La situazione è invece precipitata nell’arco di pochissimo tempo, trasformando quella che sembrava una normale indisposizione in un dramma irreversibile. La piccola si è spenta all’Ospedale dei Bambini Di Cristina di Palermo, vittima di una sospetta infezione da difterite, una patologia batterica grave ed estremamente aggressiva.
Ciò che rende la vicenda ancora più dolorosa è il fatto che contro questa malattia esista da tempo un presidio sanitario efficace e obbligatorio per legge: il vaccino. La bambina, tuttavia, pare non avesse mai ricevuto la somministrazione del farmaco. La difterite è un batterio che attacca con violenza l’organismo, compromettendo le vie respiratorie e portando a complicazioni severe in tempi rapidi.
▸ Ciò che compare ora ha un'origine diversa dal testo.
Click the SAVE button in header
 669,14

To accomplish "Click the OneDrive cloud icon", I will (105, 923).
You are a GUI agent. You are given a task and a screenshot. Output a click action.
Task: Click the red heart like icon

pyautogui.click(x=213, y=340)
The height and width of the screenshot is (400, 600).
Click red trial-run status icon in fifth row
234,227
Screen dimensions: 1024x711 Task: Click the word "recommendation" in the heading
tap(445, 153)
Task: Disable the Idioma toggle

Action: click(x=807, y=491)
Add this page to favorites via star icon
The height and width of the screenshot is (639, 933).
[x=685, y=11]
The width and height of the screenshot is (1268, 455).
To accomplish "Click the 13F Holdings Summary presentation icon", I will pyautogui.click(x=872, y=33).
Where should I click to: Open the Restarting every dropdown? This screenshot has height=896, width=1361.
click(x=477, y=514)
I primi sintomi, sovrapponibili a quelli di un’influenza qualsiasi, hanno tratto in inganno nelle fasi iniziali. Quando il peggioramento delle condizioni di salute ha spinto alla corsa contro il tempo e al successivo ricovero presso la struttura sanitaria palermitana, i medici si sono trovati di fronte a una situazione ormai irrimediabilmente compromessa. Ogni tentativo di salvare la vita alla paziente si è peró rivelato vano.